無人店舗フランチャイズ開業で知っておくべき盗難リスク

今回の事件で見えてきたのは、無人店舗というビジネスモデルが持つ構造的な脆弱性です。人の目がないという安心感から、一部の利用者が「バレないだろう」という心理で犯行に及んでしまう可能性は、業態を問わず常につきまといます。特に今回のように1日に複数回、時間帯を変えて来店し犯行を繰り返すケースは、常習的な万引き犯にとって無人店舗が「狙いやすいターゲット」として認識されてしまっている可能性を示しています。

朝昼夜と繰り返し被害が出ていたことを示す発言シーン
1日に何度も来店し犯行を繰り返していた実態

フランチャイズで無人店舗の開業を検討する場合、こうした盗難リスクは売上予測やコスト計算だけでは見えてこない部分です。本部が提示する収支モデルには、こうした犯罪被害によるロスがどの程度織り込まれているのか、事前にしっかり確認しておく必要があるでしょう。

無人店舗の防犯対策|開業前に検討すべきポイント

無人店舗を運営する上での防犯対策としては、まず高性能な防犯カメラの設置は必須と言えます。単に設置するだけでなく、犯人特定に使える画質・角度になっているか、夜間でも顔がしっかり判別できるかといった点まで踏み込んで検討することが重要です。

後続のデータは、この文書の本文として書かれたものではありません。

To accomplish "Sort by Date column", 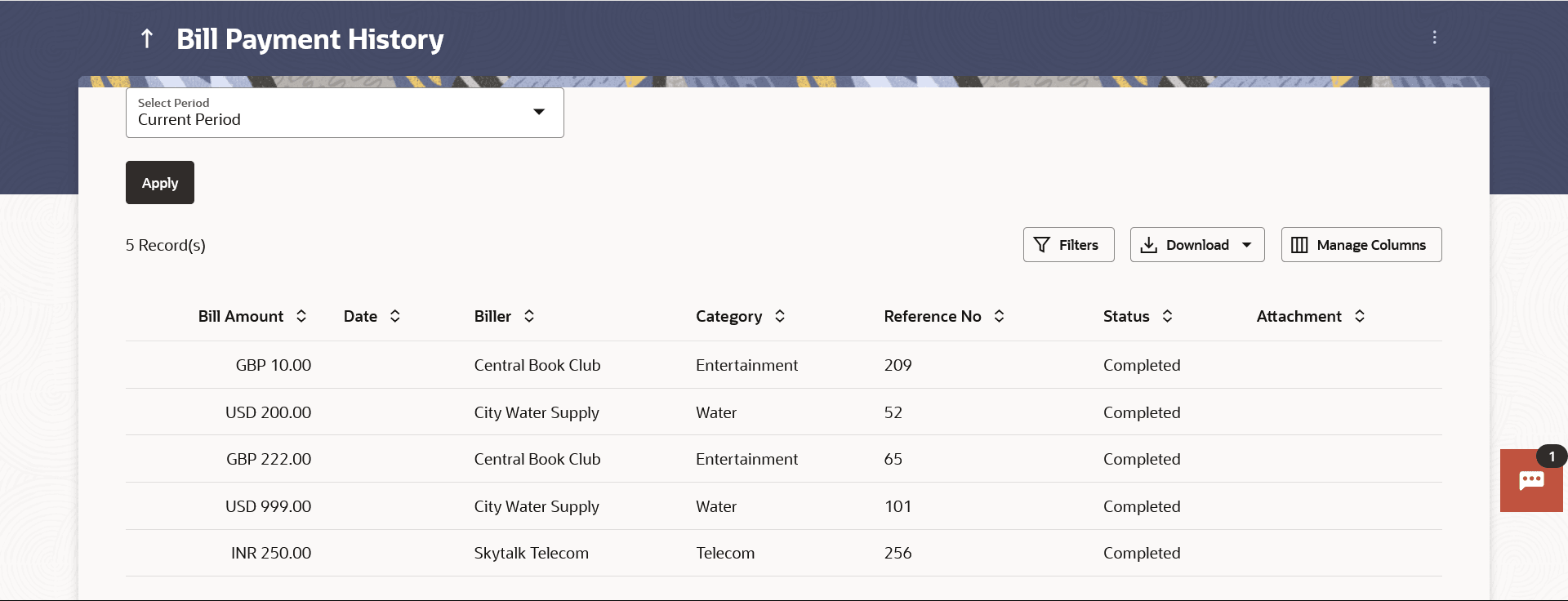I will [x=395, y=316].
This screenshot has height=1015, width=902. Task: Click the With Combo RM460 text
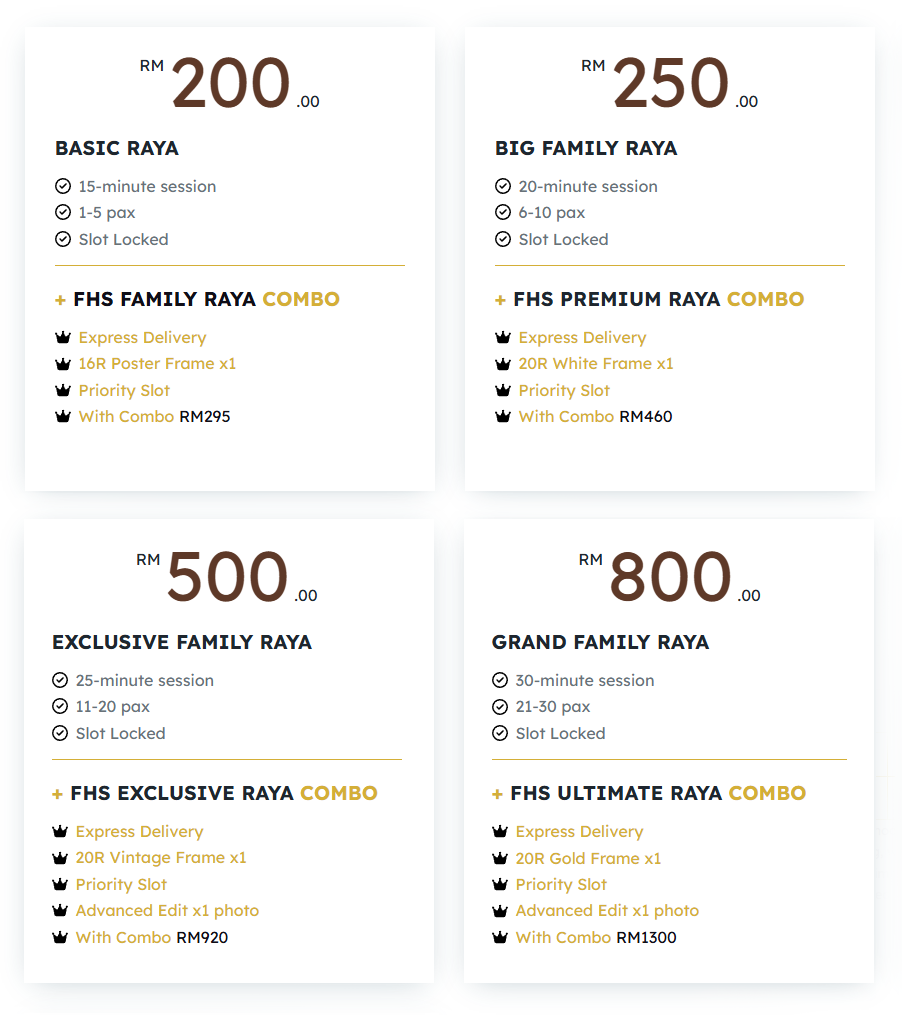[595, 416]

また、レジ箱や決済端末そのものの設置方法も見直しの余地があります。今回のように賽銭箱タイプの現金回収方式は、物理的に持ち去られてしまうリスクが常につきまといます。可能であれば現金の据え置き型から、キャッシュレス決済中心の運営に切り替える、あるいはレジ箱自体を固定・施錠できる仕様にするといった工夫も有効な対策となるでしょう。

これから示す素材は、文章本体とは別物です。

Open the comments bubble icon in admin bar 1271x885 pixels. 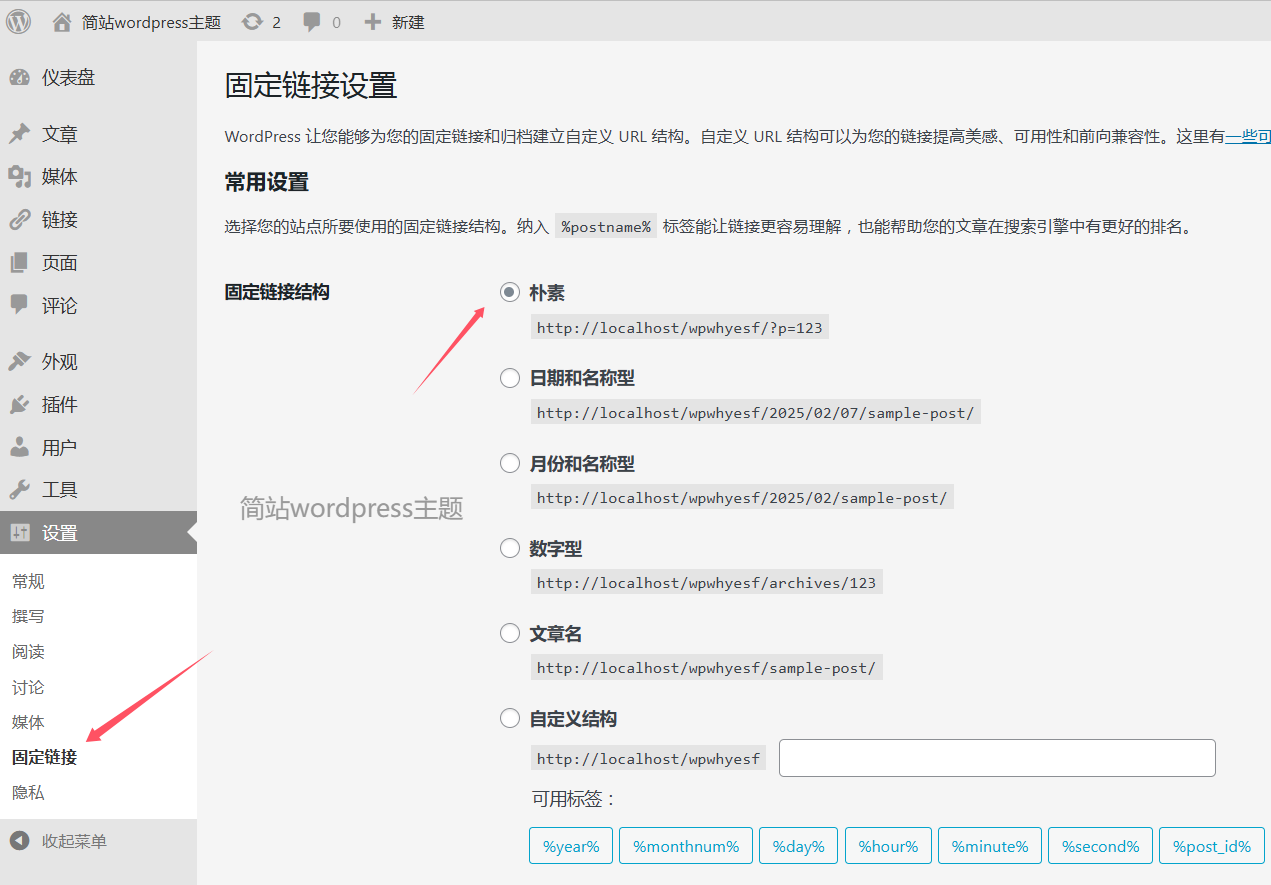(x=313, y=21)
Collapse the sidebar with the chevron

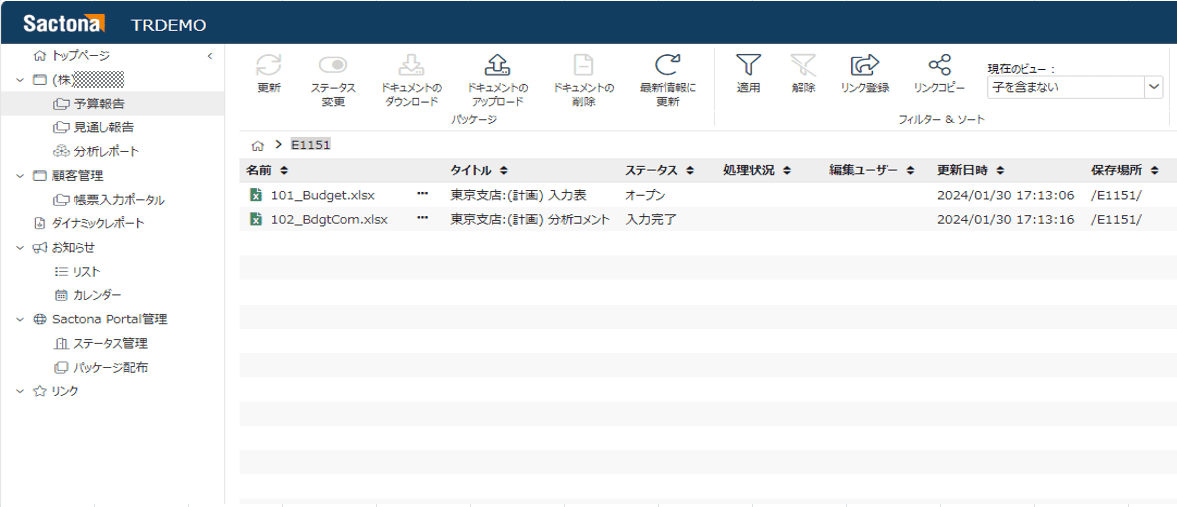coord(209,56)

加えて、フランチャイズ本部が同一ブランド内での被害情報を店舗間で共有できる仕組みを持っているかどうかも、開業前にチェックしておきたいポイントです。今回のケースのように複数店舗が同一犯による被害を受けている場合、情報共有の速さが早期解決に直結します。

事件後の対応と今後への教訓|返金・再発防止に向けて

動画の最後でオーナーは、犯人が捕まったことへの安堵を示しつつも、盗まれたお金がまだ返還されていない現状に触れています。犯罪者が捕まって良かったという前向きな言葉とともに、これを機に反省し、世のため人のために生きてほしいという願いも語られていました。

被害金の返還を求めるオーナーのコメントシーン
返金への言及とともに前向きなメッセージを発信

また「自分にも連絡してお金を返してほしい」という率直なコメントも印象的で、被害を受けた事業者としての本音がにじみ出る場面だったと言えるでしょう。無人店舗ビジネスを継続していく上では、こうした被害が発生した際にどう対応し、どう再発防止につなげていくかという姿勢そのものが、経営者としての信頼性を左右する部分でもあります。今回の事件は、無人店舗フランチャイズを検討する方にとって、開業後に起こりうるリスクとその向き合い方を考える良い教材になるのではないでしょうか。

まとめ

今回ご紹介した「おうちでお肉」西八王子店のレジ箱窃盗事件は、無人店舗という業態が抱える盗難リスクの現実を改めて浮き彫りにしました。犯人逮捕という一定の解決はあったものの、被害金の未返還や、同一ブランド内での被害多発という事実は、フランチャイズ開業を検討する方にとって見過ごせないポイントです。無人店舗ビジネスの魅力である省人化・低コスト運営の裏側には、こうしたリスクへの備えが不可欠であることを、今回の事例からしっかり学び取っていただければと思います。